Data under study —

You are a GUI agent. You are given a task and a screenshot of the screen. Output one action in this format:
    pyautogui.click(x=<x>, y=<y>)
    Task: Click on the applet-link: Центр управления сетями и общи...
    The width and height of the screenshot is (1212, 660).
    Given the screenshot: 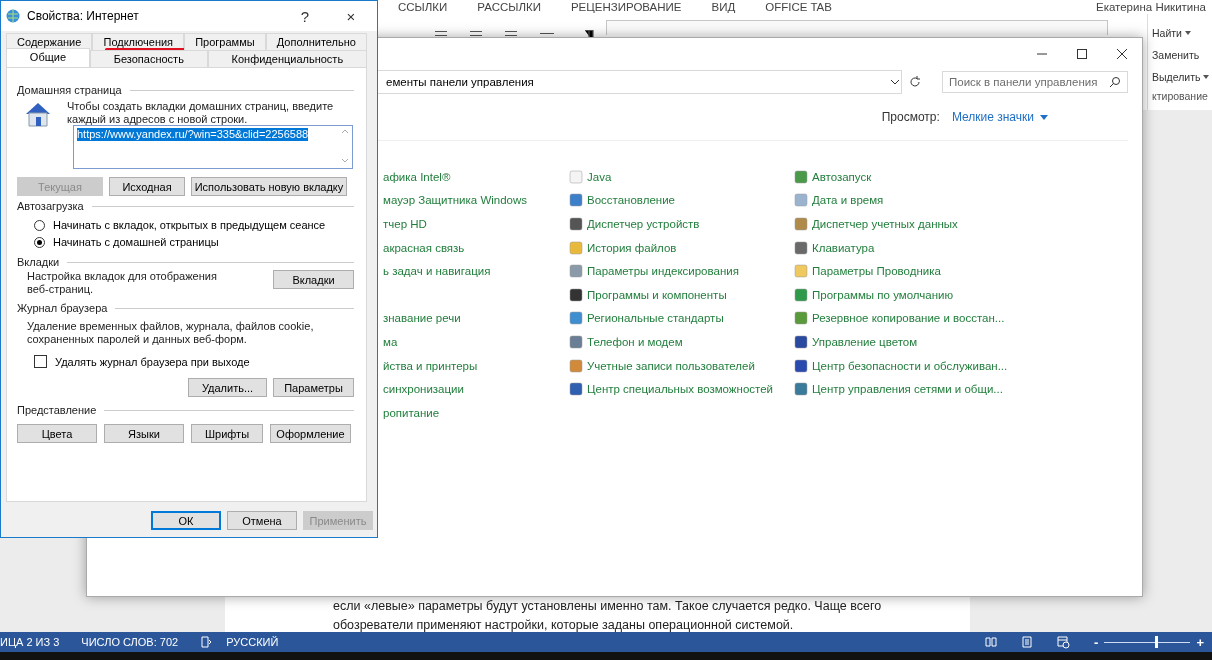 What is the action you would take?
    pyautogui.click(x=908, y=390)
    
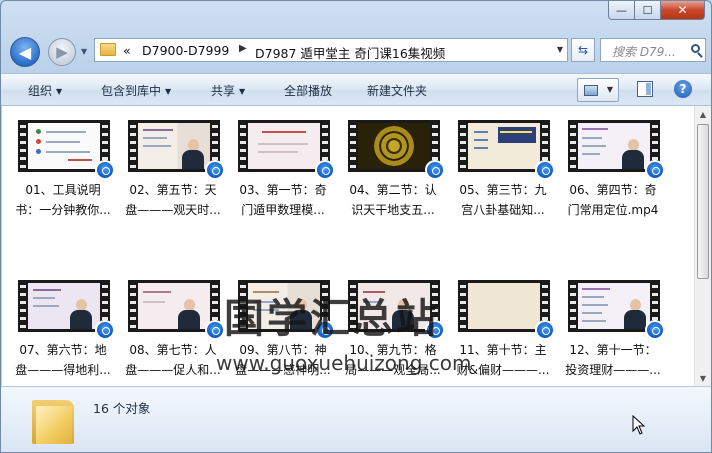  Describe the element at coordinates (591, 90) in the screenshot. I see `view-icon` at that location.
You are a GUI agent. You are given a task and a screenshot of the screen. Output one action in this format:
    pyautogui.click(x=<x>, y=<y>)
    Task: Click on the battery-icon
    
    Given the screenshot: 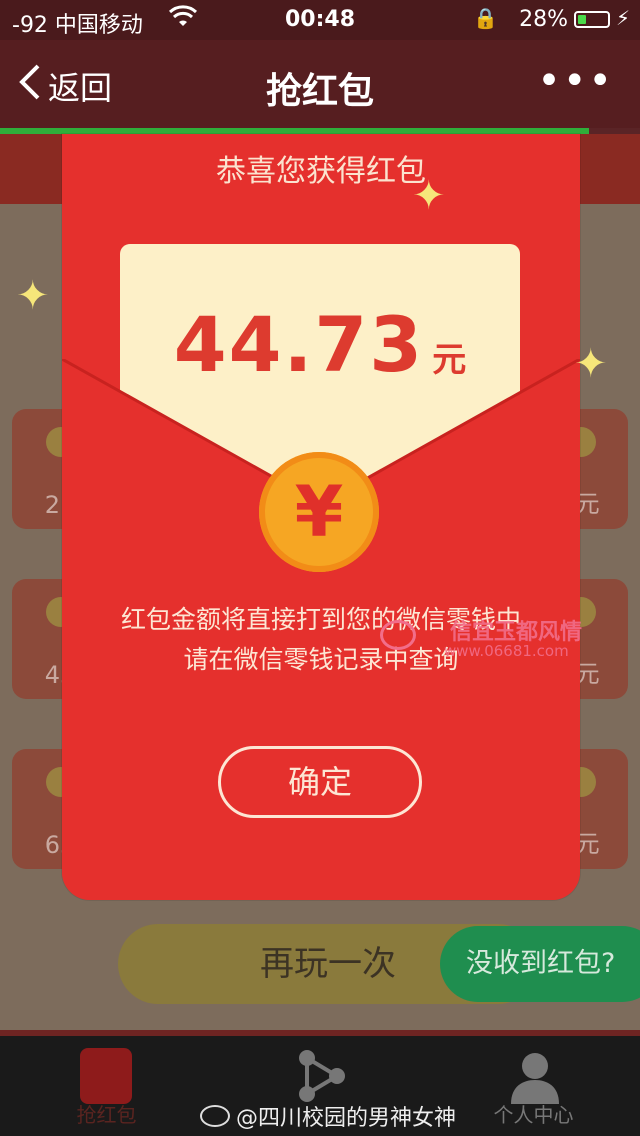 What is the action you would take?
    pyautogui.click(x=592, y=20)
    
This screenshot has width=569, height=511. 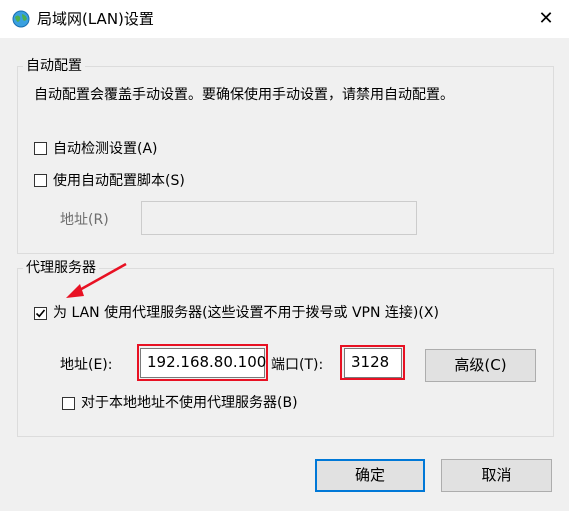 I want to click on advanced-button: 高级(C), so click(x=480, y=366).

Problem details — Return each line in the entries above that contains the string "pyautogui", treating uppercase and lowercase as different.

Solution —
    pyautogui.click(x=<x>, y=<y>)
    pyautogui.click(x=908, y=390)
    pyautogui.click(x=<x>, y=<y>)
    pyautogui.click(x=592, y=20)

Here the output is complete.